David K. Levine insults the reader's intelligence in this way. He has an article, "Why Economists Are Right: Rational Expectations and the Uncertainty Principle in Economics" (part I, part II) in the Huffington Post. He focuses on the label "Rational Expectations:
"In simple language what rational expectations means is 'if people believe this forecast it will be true.' By contrast if a theory is not one of rational expectations it means 'if people believe this forecast it will not be true.' Obviously such a theory has limited usefulness. Or put differently: if there is a correct theory, eventually most people will believe it, so it must necessarily be rational expectations. Any other theory has the property that people must forever disbelieve the theory regardless of overwhelming evidence -- for as soon as the theory is believed it is wrong.I know of nobody who advocates constructing models based on irrational expectations. On the other hand, I can easily imagine a model in which diverse agents might have different theories of the world and rely on different heuristics. Maybe the agents in such a model might not converge on a single model for the world. (Levine does mention issues of convergence, in a wholly inadequate way, in Part II of his article. Even if one accepted his emotionally-charged story, economists still lack any general argument for convergence to a rational expectations equilibrium.) One might construct such a model of short term interest rates. The equilibrium interest rate at any moment of time would be a balance of bullish and bearish forces.
So does the crisis prove that rational expectations and rational behavior are bad assumptions for formulating economic policy? Perhaps we should turn to behavioral models of irrationality in understanding how to deal with the housing market crash or the Greek economic crisis? Such an alternative would have us build on foundations of sand. It would have us create economic policies and institutions with the property that as soon as they were properly understood they would cease to function." -- David K. Levine
These are hardly unknown ideas in economics. I am drawing directly on Chapter 12 of Keynes' General Theory of Employment, Interest, and Money. G. L. S. Shackle called this a restless equilibrium. Paul Davidson wrote about human decision-making in an environment characterized by processes, of which some are non-ergodic. Nowadays, one might experiment with implementing agent-based models in computer simulations. I could even cite Brad DeLong, Andre Shleifer, Larry Summers, and Robert Waldmann's work on noise traders. Economists in these sort of traditions are well aware of the impact of economic theory on the behavior of economic agents. They even explain why agents might find it rewarding to knowingly persist in behavior based on assumptions that prices will continue deviating from fundamentals, if the idea of a fundamental price is even coherent. Some somewhere have even talked about "performativity".

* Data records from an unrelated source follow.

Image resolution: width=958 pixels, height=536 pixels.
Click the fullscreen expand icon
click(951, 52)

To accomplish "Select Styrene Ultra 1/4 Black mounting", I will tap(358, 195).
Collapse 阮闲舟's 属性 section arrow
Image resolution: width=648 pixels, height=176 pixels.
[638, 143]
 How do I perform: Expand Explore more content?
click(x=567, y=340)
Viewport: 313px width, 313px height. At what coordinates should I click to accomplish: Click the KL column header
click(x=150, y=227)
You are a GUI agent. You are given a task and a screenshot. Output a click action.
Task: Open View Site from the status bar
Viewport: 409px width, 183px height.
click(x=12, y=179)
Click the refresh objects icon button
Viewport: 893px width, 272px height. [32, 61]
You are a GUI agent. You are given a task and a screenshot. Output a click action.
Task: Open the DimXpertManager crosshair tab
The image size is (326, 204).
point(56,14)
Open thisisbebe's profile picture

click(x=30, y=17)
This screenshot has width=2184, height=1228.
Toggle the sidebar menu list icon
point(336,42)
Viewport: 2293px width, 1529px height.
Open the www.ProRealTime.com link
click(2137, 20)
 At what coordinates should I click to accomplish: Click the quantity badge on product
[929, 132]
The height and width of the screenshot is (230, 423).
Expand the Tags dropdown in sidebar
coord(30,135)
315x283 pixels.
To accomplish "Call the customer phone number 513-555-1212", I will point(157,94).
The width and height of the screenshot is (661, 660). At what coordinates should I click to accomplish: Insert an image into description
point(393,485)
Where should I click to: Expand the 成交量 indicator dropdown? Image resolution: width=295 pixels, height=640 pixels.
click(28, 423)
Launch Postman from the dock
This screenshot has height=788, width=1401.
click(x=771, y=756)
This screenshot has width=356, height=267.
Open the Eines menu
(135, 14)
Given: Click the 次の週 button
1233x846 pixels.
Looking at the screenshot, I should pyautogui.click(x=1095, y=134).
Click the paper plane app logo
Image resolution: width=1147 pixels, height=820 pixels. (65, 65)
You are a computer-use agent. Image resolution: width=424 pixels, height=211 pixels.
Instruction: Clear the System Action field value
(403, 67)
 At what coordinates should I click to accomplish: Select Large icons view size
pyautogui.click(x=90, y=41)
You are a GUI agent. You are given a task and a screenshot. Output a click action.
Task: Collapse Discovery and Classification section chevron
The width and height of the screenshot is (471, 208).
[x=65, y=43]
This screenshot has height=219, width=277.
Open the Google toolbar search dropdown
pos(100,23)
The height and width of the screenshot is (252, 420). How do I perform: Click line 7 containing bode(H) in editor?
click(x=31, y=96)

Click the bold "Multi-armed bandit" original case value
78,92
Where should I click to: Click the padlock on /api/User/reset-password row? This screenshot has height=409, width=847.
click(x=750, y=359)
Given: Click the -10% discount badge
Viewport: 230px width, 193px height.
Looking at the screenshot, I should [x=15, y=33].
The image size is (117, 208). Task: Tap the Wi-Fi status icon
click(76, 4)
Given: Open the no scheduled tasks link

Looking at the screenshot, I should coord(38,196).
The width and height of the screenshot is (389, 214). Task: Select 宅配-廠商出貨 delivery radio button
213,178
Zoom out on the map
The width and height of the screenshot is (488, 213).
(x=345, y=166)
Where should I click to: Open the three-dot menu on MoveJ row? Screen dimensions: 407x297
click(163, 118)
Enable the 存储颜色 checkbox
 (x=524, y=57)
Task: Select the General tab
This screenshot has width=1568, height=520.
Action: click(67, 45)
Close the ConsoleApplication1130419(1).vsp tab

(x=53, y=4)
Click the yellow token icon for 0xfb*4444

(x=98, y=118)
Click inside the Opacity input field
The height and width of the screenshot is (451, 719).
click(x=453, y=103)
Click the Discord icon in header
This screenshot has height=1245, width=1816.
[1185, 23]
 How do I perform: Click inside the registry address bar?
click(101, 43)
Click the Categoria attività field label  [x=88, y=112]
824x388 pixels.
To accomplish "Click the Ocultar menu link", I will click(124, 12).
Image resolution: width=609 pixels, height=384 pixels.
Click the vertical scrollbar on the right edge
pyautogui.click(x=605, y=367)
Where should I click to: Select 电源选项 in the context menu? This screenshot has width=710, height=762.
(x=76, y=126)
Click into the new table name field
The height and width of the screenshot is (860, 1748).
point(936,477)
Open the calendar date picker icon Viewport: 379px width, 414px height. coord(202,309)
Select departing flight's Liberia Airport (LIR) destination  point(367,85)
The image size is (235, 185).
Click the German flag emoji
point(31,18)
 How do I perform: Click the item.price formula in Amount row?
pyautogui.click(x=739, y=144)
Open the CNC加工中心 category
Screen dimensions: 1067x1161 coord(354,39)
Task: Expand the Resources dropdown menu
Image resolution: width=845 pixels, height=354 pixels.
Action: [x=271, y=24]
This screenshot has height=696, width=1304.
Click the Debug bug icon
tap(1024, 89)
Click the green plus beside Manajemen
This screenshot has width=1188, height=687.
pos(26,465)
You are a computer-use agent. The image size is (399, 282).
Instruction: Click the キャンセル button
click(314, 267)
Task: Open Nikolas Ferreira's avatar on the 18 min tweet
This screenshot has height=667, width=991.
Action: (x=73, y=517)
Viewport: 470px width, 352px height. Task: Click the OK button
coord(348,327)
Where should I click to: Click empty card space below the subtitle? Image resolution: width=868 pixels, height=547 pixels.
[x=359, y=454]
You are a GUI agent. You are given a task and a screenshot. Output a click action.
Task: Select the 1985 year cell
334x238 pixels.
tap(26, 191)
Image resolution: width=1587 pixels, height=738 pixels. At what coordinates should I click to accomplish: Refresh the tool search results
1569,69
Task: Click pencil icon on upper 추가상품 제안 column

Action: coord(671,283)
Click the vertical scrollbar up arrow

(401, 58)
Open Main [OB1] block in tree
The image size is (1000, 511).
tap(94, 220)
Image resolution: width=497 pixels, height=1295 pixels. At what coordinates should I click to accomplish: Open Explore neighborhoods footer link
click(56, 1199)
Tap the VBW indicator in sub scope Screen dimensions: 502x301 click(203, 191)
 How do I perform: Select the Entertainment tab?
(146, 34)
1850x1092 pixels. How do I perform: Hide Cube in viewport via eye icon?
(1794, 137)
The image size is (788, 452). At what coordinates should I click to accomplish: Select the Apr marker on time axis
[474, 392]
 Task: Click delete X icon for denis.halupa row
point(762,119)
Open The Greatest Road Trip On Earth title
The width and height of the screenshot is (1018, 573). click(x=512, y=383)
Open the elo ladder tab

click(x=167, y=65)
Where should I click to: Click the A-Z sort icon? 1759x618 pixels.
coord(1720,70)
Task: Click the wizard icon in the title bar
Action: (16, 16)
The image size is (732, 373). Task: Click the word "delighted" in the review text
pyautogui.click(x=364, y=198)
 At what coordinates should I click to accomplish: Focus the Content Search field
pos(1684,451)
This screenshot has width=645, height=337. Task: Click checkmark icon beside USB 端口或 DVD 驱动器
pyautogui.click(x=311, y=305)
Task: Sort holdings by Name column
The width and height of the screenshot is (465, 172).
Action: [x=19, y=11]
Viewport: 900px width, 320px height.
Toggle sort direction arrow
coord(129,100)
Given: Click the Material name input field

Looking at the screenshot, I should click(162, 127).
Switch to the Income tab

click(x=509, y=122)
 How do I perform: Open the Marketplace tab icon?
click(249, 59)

In short, Levine has completely failed to grapple with the economics literature at all. He is merely misrepresenting the state of play to a popular audience.
So far, I have not mentioned Levine's rationalization of why economists cannot predict crashes and depressions (or even identify bubbles?). Now, clearly some economists did forecast our current hard times. Steve Keen is probably one of the most well-known. But I'll turn to another incident. On 10 July, K. Bastiaensen, P. Cauwels, D. Sornette, R. Woodard, and W.-X. Zhou predicted a crash of the Shanghai Composite index. They stated the crash, with certain confidence estimates, would come between 17 to 27 July 2009. The China Shanghai composite index was around 3,400 during the week of 27 July. And it was around 2,860 during the week of 31 August, a decline of 16%. According to Levine, these successful predictions are just a matter of those with secret methods sometimes being lucky:
"If I say every year 'there will be a crisis this year' eventually I will be right. If 100 people each pick a different year then one of them is bound to be right. A reliable method of predicting a crisis must be a rule that anyone (or at least anyone with the requisite technical expertise) can apply and reach the same correct conclusion as anyone else using the same method."I am not totally unsympathetic to the above view. But notice that according to the theory of rational expectations, people with divergent theories, models, and heuristics do not exist. On Levine's view, how can he account for the existence of such a range of predictions? How is it that the agents in the model are possessed of superhuman powers not available to mere mortal economists looking on?
- K. Bastiaensen, P. Cauwels, D. Sornette, R. Woodard, and W.-X. Zhou (10 July 2009). "The Chinese Equity Bubble: Ready to Burst".
- Paul Davidson (1983-1984). "Rational Expectations: A Fallacious Foundation for studying Crucial Decision Making Processes". Journal of Post Keynesian Economics, V. 5.